In: Economics
Open Economy – Two Large country problem
USA Initial Conditions
Cd = 310 + 0.4(Y-T) – 200rw
Id = 120 – 200rw
Y = 1000
T = 200
G =275
China Initial Conditions
CdF = 480 + .4(YF – TF)
– 300rw
IdF = 255 – 300rw
YF = 1500
TF = 300
GF = 300
a) (5 points) What is the equilibrium real interest rate that
clears the international goods market? Show all work.
b) (5 points) Compare the level of absorption in each country to
the income generated in each country. Is the US spending beyond its
means? Is China the lender? Explain using real numbers! Draw two
diagrams side by side, with the USA on the left and China country
on right. Locate this initial equilibrium as points A on both
diagrams (there are four point A’s, two on each diagram). Be sure
to label diagrams completely labeling the trade deficit/surplus on
each graph, etc. (10 points for correct and completely labeled
diagram)
c) (5 points) Now let the US conduct expansionary fiscal policy so
that G rises by 300 to 575. We assume that the government spending
multiplier (ΔY/ΔG) is 1.5, consistent with the multiplier estimated
by the White House economists. Re-calculate the new equilibrium
real interest rate that clears the international goods market and
the associated new levels of desired savings and investment for
each country and label these new equilibrium points on your
existing diagram as point B. Please show all work.

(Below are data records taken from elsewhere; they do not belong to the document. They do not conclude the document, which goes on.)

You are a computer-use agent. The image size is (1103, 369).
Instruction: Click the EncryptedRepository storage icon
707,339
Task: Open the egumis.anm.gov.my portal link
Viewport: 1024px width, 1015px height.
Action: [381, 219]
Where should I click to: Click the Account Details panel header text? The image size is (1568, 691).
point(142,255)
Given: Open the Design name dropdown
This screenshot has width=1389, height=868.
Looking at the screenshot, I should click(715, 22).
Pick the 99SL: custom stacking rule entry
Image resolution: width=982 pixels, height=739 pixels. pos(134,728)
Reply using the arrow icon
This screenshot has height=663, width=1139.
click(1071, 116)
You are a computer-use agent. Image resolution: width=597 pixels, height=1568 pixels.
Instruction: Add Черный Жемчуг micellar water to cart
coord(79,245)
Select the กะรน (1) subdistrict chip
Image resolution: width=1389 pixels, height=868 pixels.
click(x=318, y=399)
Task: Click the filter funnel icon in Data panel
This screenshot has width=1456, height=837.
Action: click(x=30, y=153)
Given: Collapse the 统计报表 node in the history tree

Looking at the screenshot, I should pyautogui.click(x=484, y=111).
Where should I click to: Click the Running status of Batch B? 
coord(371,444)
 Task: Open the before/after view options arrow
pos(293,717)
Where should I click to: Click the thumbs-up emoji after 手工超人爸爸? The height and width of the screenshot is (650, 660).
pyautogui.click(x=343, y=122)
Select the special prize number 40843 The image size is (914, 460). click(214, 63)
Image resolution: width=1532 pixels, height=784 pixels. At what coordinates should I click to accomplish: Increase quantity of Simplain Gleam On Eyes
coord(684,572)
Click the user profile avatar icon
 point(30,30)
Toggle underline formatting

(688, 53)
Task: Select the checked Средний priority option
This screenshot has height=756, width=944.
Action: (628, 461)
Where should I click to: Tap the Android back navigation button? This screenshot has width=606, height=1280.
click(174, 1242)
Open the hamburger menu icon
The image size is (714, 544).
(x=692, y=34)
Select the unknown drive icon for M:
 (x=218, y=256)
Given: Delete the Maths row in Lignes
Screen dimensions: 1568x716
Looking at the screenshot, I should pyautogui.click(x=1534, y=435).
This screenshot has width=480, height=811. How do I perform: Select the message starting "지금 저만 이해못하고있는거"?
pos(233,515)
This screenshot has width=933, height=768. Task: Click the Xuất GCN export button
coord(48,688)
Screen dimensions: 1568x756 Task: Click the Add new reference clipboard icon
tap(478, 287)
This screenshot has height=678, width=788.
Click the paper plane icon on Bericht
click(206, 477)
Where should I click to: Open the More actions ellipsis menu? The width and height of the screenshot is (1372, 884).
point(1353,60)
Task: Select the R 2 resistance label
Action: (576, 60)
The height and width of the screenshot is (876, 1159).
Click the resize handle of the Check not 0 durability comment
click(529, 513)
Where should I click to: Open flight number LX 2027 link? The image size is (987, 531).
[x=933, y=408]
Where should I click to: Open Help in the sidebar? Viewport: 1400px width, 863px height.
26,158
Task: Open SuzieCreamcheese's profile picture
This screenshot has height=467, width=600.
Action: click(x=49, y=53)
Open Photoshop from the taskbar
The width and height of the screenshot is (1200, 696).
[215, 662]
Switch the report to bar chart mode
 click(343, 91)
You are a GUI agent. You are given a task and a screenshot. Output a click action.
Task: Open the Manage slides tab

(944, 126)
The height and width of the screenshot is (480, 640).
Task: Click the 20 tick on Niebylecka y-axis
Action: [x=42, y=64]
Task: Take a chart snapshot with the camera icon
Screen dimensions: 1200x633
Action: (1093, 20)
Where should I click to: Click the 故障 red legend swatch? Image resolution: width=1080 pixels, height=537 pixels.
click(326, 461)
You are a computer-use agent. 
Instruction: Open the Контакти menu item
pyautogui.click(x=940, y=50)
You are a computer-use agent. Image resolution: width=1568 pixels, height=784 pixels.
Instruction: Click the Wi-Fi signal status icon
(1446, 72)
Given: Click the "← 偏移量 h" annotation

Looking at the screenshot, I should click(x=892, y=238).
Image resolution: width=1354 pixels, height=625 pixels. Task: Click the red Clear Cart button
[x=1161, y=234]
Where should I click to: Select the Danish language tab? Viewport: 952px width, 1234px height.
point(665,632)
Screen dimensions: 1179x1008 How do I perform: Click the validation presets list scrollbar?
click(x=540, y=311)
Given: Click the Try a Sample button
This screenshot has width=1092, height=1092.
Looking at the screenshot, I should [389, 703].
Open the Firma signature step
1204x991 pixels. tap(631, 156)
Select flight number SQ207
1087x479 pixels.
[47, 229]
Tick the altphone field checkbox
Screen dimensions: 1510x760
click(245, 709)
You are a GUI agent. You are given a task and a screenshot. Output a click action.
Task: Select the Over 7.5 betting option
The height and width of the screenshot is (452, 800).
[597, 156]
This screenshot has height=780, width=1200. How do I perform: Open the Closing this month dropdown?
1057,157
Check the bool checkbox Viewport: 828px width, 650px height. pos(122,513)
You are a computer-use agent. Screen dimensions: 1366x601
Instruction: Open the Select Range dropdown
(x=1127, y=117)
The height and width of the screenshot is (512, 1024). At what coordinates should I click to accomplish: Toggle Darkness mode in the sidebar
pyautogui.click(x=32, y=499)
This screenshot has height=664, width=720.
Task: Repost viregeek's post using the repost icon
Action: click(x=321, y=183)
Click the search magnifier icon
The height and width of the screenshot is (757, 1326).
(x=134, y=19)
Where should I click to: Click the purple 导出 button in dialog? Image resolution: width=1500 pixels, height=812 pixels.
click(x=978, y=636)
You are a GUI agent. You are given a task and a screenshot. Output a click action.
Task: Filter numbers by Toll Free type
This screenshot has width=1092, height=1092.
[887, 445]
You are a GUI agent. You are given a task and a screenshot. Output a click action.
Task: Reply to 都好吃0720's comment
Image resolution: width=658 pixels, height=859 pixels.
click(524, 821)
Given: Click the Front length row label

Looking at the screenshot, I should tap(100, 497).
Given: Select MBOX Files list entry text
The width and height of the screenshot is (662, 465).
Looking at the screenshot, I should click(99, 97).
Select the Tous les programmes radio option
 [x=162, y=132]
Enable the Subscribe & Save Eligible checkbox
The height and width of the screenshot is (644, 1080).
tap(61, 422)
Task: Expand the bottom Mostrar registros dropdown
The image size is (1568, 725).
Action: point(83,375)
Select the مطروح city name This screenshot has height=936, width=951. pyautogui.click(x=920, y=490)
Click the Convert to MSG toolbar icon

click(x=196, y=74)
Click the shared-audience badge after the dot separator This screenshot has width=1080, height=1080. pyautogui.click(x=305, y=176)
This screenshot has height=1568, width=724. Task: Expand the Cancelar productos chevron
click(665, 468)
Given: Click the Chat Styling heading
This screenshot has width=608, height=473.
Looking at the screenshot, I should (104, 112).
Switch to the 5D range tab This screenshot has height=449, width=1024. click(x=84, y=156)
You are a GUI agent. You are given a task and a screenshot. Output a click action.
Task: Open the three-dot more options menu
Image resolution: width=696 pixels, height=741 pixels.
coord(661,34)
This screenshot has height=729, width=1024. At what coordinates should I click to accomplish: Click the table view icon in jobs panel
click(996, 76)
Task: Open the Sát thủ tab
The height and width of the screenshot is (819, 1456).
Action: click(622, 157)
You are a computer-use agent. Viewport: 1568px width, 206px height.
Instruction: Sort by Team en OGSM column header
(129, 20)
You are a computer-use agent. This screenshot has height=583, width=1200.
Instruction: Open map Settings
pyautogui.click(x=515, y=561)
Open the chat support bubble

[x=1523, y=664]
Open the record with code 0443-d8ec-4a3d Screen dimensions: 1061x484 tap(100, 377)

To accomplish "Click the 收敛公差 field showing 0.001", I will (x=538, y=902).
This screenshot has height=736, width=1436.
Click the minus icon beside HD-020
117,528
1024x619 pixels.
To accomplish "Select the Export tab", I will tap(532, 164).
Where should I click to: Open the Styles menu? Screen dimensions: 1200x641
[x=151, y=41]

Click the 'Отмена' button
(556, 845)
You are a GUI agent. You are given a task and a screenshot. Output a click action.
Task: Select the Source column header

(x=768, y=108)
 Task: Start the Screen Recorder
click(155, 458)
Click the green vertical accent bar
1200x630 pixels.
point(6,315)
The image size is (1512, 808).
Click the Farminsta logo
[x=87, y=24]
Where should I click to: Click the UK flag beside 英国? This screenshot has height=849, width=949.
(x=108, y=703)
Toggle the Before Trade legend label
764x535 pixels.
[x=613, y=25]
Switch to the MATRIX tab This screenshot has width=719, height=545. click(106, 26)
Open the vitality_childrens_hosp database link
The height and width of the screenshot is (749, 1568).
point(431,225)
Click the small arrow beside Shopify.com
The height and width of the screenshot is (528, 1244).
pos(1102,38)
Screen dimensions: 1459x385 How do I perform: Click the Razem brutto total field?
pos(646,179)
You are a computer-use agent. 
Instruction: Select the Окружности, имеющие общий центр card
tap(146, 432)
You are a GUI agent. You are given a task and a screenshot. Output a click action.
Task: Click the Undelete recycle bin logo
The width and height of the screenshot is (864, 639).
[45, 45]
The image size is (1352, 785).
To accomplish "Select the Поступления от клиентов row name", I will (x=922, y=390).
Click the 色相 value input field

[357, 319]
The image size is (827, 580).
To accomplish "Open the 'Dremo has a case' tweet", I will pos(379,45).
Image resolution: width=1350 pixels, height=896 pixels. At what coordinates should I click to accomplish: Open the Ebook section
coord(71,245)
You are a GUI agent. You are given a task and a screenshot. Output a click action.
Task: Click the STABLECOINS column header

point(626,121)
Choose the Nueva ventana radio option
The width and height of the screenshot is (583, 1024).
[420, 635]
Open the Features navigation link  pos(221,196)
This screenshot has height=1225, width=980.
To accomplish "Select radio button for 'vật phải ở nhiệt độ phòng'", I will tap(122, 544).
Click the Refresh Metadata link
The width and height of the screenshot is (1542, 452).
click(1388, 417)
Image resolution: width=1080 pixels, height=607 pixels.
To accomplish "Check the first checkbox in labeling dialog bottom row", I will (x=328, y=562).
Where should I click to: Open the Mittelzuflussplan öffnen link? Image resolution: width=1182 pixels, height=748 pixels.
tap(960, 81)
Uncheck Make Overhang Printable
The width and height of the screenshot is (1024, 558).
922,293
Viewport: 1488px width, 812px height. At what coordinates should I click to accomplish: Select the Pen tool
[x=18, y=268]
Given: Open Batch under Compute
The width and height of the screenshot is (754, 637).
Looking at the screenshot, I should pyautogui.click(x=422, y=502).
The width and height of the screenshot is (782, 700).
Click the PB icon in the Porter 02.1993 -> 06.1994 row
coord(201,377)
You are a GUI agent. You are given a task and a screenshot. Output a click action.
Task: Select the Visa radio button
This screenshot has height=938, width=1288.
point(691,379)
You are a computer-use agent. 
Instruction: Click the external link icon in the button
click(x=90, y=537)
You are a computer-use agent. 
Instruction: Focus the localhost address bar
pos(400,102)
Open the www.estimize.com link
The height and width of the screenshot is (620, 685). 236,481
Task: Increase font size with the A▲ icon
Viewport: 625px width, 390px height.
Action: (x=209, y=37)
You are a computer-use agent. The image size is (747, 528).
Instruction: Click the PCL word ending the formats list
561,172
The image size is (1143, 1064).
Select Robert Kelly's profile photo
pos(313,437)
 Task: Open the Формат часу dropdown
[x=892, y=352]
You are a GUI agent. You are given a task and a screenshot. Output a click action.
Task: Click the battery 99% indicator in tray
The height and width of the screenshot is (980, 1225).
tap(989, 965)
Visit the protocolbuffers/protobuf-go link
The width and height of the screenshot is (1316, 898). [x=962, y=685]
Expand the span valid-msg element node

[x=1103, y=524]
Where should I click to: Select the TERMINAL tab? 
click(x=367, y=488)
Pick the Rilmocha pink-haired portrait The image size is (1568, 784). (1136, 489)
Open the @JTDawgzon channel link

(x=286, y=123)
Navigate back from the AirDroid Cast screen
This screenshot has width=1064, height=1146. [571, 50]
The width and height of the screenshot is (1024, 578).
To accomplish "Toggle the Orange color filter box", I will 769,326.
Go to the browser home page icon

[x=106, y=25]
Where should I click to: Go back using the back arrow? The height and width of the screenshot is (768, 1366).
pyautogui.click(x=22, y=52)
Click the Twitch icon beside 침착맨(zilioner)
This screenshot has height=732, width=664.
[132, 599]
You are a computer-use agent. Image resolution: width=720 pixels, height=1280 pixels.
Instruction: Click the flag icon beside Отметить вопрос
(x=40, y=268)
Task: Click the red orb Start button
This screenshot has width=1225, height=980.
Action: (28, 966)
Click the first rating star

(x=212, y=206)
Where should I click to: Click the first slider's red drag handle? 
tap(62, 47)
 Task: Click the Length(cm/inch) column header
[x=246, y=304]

d) (5 points) What has happened to the US’s trade balance and
why?
e) (5 points) Are these results consistent with the US going to AA,
the proposition put forth by Fareed-Zakaria in the Colbert clip?
Why or why not?
f) (10 points) Explain what would happen to the trade balance for
the US if China experiences a recession (i.e., China's output
falls), all else constant. Please be specific as to what would
happen to US absorption and why. Note, this discussion is worth 10
points. Feel free to support your answer with a diagram or two.